Taking this sort of approach before the consultation on what the rules will look like has even got going would be madness to be frank. One can cancel a life assurance policy and stop paying the premiums. Emotionally this can be difficult after a while because of the “sunk cost” of what you have paid so far, especially if there is no value to be returned as is often the case. Purchasing an annuity however, even if bought for a fixed term rather than lifetime, is not something that can simply be changed when you know what the rules are actually going to be.
As with taking tax free cash out of your pension before the Budget, doing something that could be permanent before you know what is actually going to happen is not sensible. Even more so with something related to Inheritance Tax given that it may be 20, 30 or 40 years before you die and one thing that you can bet on is that the rules will change again.
It is clear that from 2027 pension funds will become subject to Inheritance Tax, even if that might later be reversed by a Government of a different hue. Whether there will be other changes, such as to the taxation of pension funds on death after age 75 to avoid double taxation, is unknown.

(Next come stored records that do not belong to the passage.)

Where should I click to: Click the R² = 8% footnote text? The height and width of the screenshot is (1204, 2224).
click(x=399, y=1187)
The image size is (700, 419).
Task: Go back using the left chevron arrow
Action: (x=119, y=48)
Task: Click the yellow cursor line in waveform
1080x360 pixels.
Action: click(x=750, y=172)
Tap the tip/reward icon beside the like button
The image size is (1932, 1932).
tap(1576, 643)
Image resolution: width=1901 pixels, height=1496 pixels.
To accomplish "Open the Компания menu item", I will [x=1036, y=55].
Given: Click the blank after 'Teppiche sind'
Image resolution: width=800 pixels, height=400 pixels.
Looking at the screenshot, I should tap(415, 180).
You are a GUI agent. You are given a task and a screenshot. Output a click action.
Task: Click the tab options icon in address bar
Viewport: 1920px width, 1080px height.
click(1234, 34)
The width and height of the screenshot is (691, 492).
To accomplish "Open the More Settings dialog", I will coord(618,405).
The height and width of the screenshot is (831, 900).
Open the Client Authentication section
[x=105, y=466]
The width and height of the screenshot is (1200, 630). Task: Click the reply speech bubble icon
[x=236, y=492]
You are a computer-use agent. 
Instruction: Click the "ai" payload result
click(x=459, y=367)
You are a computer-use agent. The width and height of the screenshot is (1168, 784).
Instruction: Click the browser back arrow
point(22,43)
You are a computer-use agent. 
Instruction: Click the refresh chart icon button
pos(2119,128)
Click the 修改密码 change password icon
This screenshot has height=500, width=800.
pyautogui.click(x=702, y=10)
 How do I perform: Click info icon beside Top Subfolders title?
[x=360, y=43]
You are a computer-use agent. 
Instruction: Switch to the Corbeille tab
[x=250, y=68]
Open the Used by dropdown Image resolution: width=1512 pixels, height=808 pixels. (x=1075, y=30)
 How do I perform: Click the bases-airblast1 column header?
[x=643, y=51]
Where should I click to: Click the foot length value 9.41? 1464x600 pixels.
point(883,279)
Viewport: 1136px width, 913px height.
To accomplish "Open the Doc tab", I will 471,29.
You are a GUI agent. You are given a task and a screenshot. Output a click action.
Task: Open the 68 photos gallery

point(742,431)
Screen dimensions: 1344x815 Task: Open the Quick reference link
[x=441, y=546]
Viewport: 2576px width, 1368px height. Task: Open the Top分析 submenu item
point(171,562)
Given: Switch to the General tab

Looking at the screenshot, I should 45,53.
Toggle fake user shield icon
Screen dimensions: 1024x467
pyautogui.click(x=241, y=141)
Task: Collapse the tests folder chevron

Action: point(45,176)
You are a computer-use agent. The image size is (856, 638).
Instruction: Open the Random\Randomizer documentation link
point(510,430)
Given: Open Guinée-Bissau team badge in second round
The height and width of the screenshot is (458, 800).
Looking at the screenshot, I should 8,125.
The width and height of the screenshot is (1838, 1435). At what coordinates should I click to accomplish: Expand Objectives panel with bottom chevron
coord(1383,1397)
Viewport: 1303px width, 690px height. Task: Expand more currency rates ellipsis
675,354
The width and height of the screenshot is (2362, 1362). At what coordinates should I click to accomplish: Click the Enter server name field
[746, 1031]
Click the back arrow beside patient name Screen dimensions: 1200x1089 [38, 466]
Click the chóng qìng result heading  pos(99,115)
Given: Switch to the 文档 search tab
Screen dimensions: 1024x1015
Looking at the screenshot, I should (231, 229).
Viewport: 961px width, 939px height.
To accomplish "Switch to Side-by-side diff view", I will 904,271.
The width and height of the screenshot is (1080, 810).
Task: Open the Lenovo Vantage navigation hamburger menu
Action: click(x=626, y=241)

So if you have been planning on the basis of using non-pension cash and investments to meet your spending in retirement, rather than drawing from your pension which you would leave to your children, it is worth revisiting your planning and considering whether this will continue to be the best option.
So avoid those who come to you with glib, simple answers such as “many people are buying annuities now and using the income to pay life policies” and instead speak with a proper independent financial planner and plan before you act.
There are a lot of options available and in all of this the one thing not to lose sight of is that the purpose of building pension funds was to support you when you cease work. First and foremost you need to be aware of what you want your retirement to be like, what the cost of that lifestyle will be and what you need to have in order to be able to do this.
There is more to life than dying wealthy and leaving lots of money to the beneficiaries of your estate; there has to be more to life than that otherwise what is the point?